1)The current stock price is $100, the strike price of American call and put is $110, the present value of the strike price is $105, the time to maturity of both options is 1, and the price of the American call is $4. Which of the following is a possible price of the American put and satisfies the put-call parity?

A. 4

B. 8

C. 12

D. 16

E. 20

2. In above problem, if the stock is a dividend paying stock, which of the above given choices for the price of the American put satisfies the American put-call parity?

A. 4, 8, 12

B. 12, 16, 20

C. 8, 16, 20

D. All of the above

E. None of the above

 

Answer:

1.) C. 12

2.) B. 12, 16, 20

Step-by-step explanation

1.) For American non-dividend paying stock, put-call parity is...

S0 - K < C - P < S0-PV of K

where S0 = Spot price = $100

K = Strike price = $110

C = Call premium = $4

P = Put premium = ?

PV of K = Present value of strike price = 105

Putting all the value in call put parity equation.
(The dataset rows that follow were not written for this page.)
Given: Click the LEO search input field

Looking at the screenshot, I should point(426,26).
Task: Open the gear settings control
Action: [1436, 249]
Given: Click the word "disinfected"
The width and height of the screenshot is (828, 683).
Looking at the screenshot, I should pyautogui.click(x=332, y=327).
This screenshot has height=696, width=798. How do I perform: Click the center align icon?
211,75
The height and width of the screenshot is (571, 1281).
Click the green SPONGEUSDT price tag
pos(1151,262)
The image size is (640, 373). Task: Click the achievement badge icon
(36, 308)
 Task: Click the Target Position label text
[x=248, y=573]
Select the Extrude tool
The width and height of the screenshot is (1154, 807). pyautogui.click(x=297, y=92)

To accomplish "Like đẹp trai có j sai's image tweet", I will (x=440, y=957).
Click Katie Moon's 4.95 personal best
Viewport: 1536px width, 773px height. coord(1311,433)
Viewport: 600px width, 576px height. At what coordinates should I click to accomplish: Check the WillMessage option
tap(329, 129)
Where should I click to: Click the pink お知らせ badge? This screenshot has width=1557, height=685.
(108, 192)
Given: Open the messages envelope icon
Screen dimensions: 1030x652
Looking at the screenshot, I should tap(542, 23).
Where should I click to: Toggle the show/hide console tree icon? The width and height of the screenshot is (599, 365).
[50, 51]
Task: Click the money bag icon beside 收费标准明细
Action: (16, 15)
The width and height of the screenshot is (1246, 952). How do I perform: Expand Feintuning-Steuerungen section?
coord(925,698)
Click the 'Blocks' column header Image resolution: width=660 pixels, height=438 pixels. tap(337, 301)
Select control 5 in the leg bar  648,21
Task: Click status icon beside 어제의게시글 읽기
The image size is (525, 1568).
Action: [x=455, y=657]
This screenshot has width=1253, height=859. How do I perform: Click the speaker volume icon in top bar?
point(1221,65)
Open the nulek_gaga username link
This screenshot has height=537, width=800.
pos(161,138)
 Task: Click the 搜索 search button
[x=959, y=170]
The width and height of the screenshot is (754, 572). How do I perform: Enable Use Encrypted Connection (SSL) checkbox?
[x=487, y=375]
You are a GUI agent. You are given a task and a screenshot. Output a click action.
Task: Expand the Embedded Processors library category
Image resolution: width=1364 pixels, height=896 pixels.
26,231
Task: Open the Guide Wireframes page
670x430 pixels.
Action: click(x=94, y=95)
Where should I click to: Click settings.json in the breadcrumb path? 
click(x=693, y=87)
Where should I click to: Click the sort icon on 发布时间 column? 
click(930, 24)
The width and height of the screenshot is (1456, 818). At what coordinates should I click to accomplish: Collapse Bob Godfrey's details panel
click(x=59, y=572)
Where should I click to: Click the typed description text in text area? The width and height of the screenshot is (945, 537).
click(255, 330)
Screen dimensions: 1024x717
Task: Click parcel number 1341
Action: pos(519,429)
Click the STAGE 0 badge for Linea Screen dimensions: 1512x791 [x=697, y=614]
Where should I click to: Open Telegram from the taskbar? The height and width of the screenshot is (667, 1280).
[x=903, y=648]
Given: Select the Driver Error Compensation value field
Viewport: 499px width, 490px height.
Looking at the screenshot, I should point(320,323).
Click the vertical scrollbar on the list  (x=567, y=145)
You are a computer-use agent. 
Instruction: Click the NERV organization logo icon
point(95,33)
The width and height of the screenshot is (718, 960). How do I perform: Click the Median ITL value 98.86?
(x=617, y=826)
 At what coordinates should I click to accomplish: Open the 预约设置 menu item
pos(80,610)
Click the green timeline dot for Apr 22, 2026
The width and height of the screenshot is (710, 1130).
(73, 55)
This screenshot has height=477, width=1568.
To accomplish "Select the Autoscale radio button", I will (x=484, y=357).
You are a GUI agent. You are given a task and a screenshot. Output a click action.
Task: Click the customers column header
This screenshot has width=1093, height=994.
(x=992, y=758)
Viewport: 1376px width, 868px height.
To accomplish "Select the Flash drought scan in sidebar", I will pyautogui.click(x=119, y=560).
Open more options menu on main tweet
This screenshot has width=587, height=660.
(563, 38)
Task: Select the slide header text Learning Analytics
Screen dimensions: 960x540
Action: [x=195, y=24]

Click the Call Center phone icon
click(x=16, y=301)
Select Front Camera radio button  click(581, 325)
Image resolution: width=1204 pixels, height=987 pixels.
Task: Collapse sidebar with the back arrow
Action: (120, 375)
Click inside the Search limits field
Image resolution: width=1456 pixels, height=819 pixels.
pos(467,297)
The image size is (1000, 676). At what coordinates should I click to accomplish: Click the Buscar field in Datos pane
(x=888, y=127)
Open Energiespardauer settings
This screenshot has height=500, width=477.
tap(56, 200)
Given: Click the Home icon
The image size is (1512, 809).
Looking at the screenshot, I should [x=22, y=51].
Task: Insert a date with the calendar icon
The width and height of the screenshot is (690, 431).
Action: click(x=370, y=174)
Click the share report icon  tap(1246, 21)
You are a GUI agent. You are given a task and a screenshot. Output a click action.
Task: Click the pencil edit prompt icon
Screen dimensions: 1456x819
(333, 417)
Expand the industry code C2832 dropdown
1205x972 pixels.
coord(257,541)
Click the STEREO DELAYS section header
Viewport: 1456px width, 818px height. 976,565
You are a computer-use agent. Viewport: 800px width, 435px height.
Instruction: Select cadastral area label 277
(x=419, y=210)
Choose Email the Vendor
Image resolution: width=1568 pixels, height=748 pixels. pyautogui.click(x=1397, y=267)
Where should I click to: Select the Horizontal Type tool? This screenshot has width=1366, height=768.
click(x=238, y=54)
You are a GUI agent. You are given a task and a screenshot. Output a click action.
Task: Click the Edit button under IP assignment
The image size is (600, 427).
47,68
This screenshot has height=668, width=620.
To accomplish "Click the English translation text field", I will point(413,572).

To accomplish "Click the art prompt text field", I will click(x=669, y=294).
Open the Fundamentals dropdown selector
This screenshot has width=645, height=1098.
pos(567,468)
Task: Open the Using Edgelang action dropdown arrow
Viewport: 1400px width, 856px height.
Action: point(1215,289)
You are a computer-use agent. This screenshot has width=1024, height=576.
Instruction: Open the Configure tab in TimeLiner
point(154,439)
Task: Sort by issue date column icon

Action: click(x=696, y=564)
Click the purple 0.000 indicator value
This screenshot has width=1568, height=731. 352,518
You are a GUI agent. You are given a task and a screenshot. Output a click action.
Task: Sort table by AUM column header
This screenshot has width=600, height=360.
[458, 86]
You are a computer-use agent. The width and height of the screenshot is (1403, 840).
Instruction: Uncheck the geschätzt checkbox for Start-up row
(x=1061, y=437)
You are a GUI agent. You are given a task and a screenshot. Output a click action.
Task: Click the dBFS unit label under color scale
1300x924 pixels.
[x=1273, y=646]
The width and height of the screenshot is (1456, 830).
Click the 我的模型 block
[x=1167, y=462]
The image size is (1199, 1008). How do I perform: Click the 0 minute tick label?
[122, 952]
We can get -10 < 4-P < -5

By solving this we can get Value of P between 9 and 14.

So, among given option only possible value between this two is $12.

2.) While for Dividend paying American option call put parity can be derived as...

S0 - D - K < C - P < S0-PV of K

where S0 = Spot price = $100

D = Dividend (D>0)

K = Strike price = $110

C = Call premium = $4

P = Put premium = ?

PV of K = Present value of strike price = 105

Putting all the value in the call put parity equation. We can get -10-D < 4-P < -5

By solving this we can get the Value of P between 9 and 14+D.

Considering the value of D up to 6 only one pair satisfies the put-call parity. Which are 12, 16, and 20.

If we have any information that the value of the dividend is Less than $6 then none of the above pair can satisfy the put-call parity.